Though it may not be enough to stop the tide of unemployment rising in Australia’s automotive-manufacturing sector, one expert has a suggestion for way energy efficiency can boost local industries.

Australia’s energy use is considered fairly wasteful, with reports indicating improving efficiency by just one per cetin could bring up GDP by 0.1 percentage points, or about $1.5 billion per year.

Manufacturing was one of the leats efficient industries highlighted in a ClimateWorks Australia report in 2012, which found at the time that CEOs were reticent to make the sometimes costly changes, despite evidence that they would be better in the long-run.

With the recent abolishment of the Innovation Investment Fund (IIF) and Commercialisation Australia – two bodies in charge of helping facilitate such changes – it appears now that improvements are even less likely.

But authorities say there may be some ways within the Federal Government’s new Direct Action, Emissions Reductions Fund (ERF) to bring about better energy efficiency, improving Australian manufacturing and related trades along the way.

Robin Archibald, COO of Ecosave, Australia’s largest independent Energy Services Company (ESCO), has spoken to major industrial news outlet Sourcable about how the new ERF policies might affect energy efficiency.

Mr Archibald was at a recent briefing by Greg Hunt to the Energy Efficiency Council (EEC).

“Under the ERF scheme, businesses will be offered a contract by the government to purchase Carbon Credit Units (CCUs) for five years,” Archibald told reporters.

“The scheme administrator will run a series of Reverse Auctions to determine the price the government is prepared to pay for CCUs.
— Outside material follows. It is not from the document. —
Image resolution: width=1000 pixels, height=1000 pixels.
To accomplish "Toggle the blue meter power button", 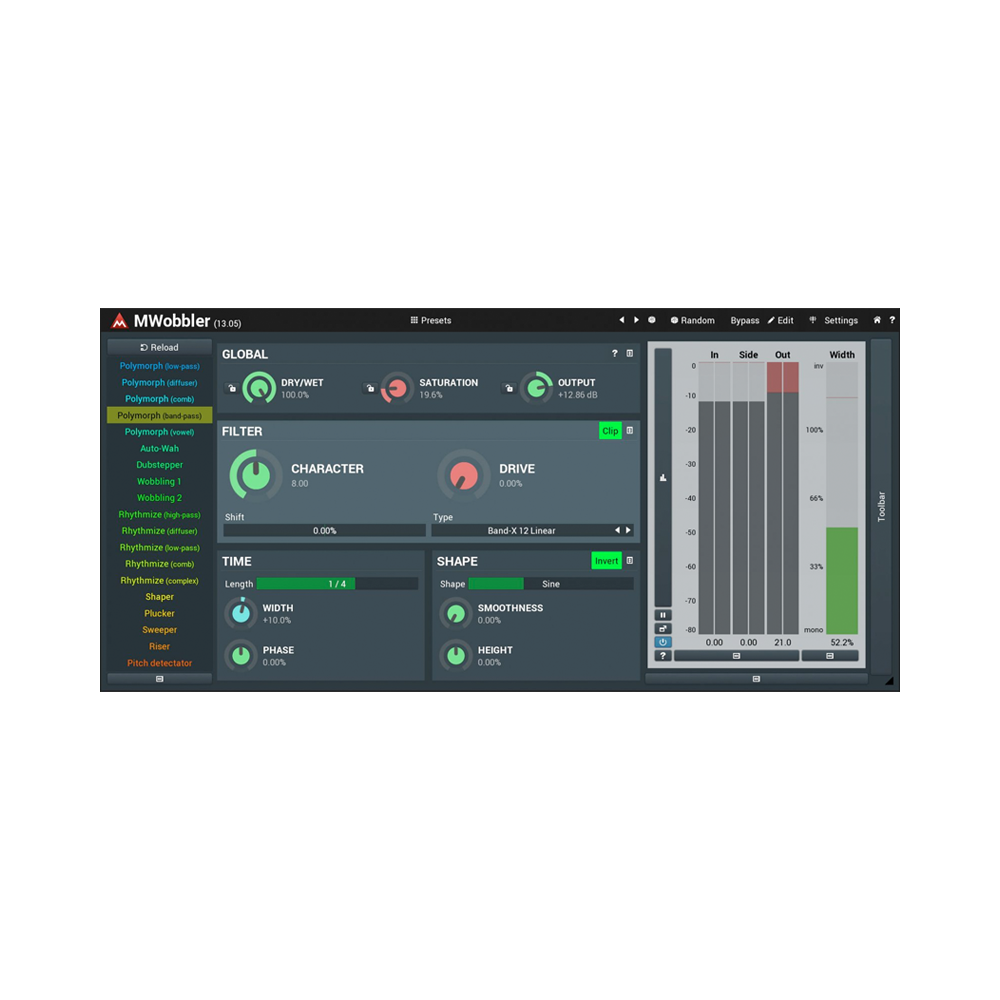I will click(x=662, y=642).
Pricing information will be announced after each Reverse Auction and market expectations for the value of CCUs will be set accordingly.

“The CCUs will initially come from the Carbon Farming Initiative. We are looking forward to seeing the outcome of the first ERF Reverse Auction process, but have some concerns over whether value attributed to CCUs will provide sufficient incentive to stimulate activity in the energy efficiency space.”
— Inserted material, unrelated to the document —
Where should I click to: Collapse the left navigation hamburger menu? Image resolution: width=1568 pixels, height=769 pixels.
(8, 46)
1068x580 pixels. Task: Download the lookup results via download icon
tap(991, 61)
Mr Archibald says some of the fear of change raised by CEO in the 2012 ClimateWorks report can be allayed by good planning and finance.
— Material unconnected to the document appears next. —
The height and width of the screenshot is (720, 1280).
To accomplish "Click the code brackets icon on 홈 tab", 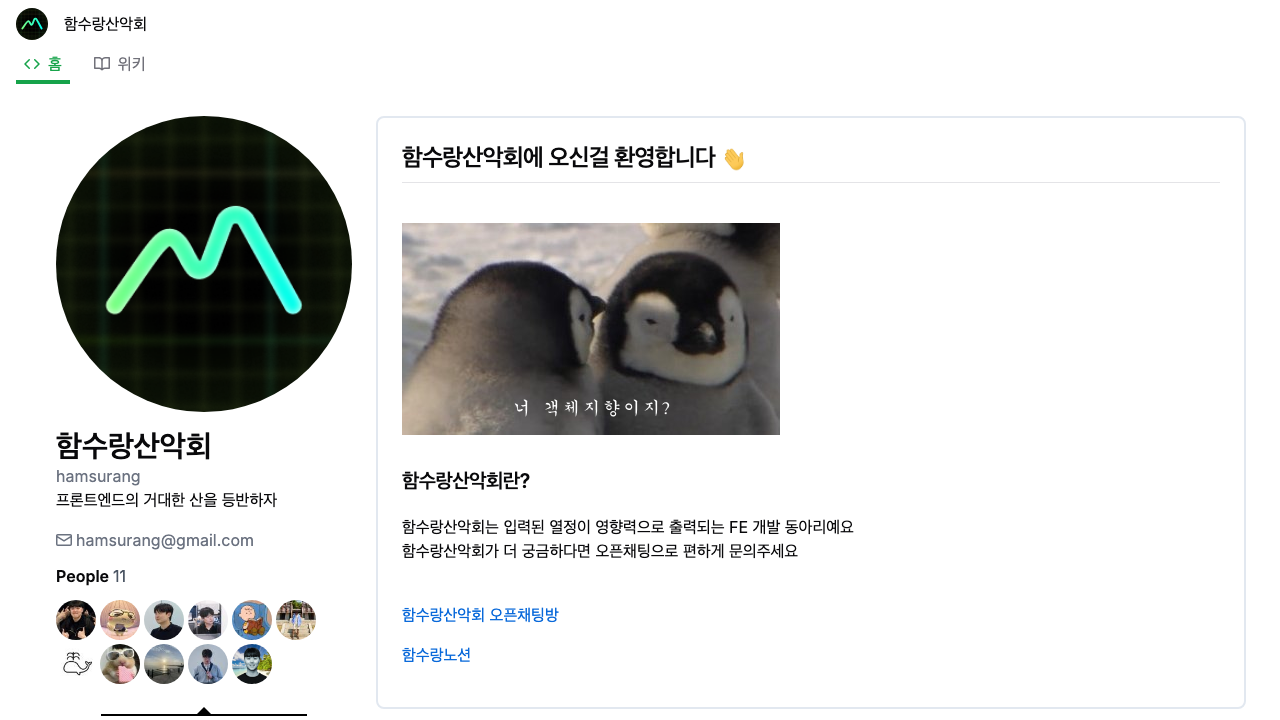I will 32,64.
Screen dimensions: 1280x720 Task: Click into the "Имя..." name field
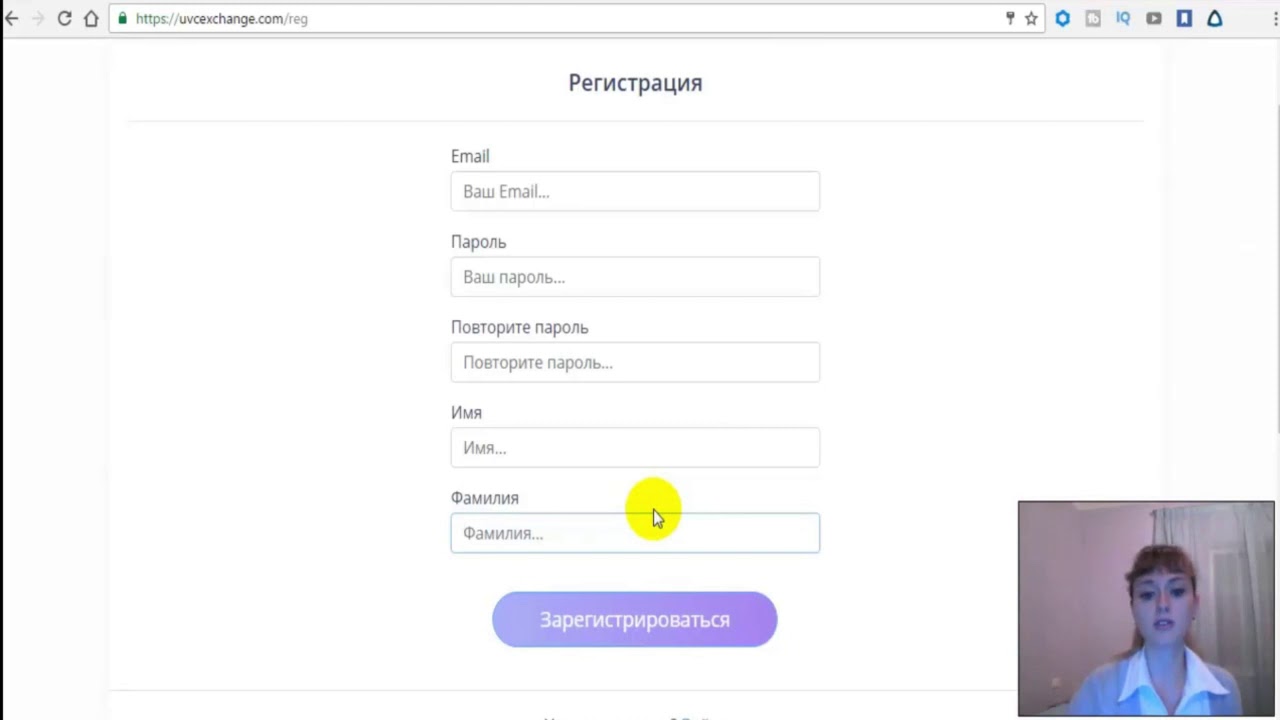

“Some ESCOs now offer project financing, new technologies that provide greater savings, full project management services and guarantees that savings will be delivered,” he said.

Most ESCOs have an obligation to conduct rigorous management of a client’s energy consumption, before during and after upgrades.

This means that if savings are not up to expectations, it is expected that an ESCO will review the entire project.

Nearly every major industry has some areas crying out for energy efficiency improvements, most often in refrigeration plants, HVAC and voltage optimisation, lighting upgrades, boiler, steam and hot water upgrades, and waste heat recovery.

There has been some criticism that the ERF fund is too small and too limited in scope. With a possible plan to remove emissions reduction target obligations entirely, it may be difficult to tell how effective the new green policy will be.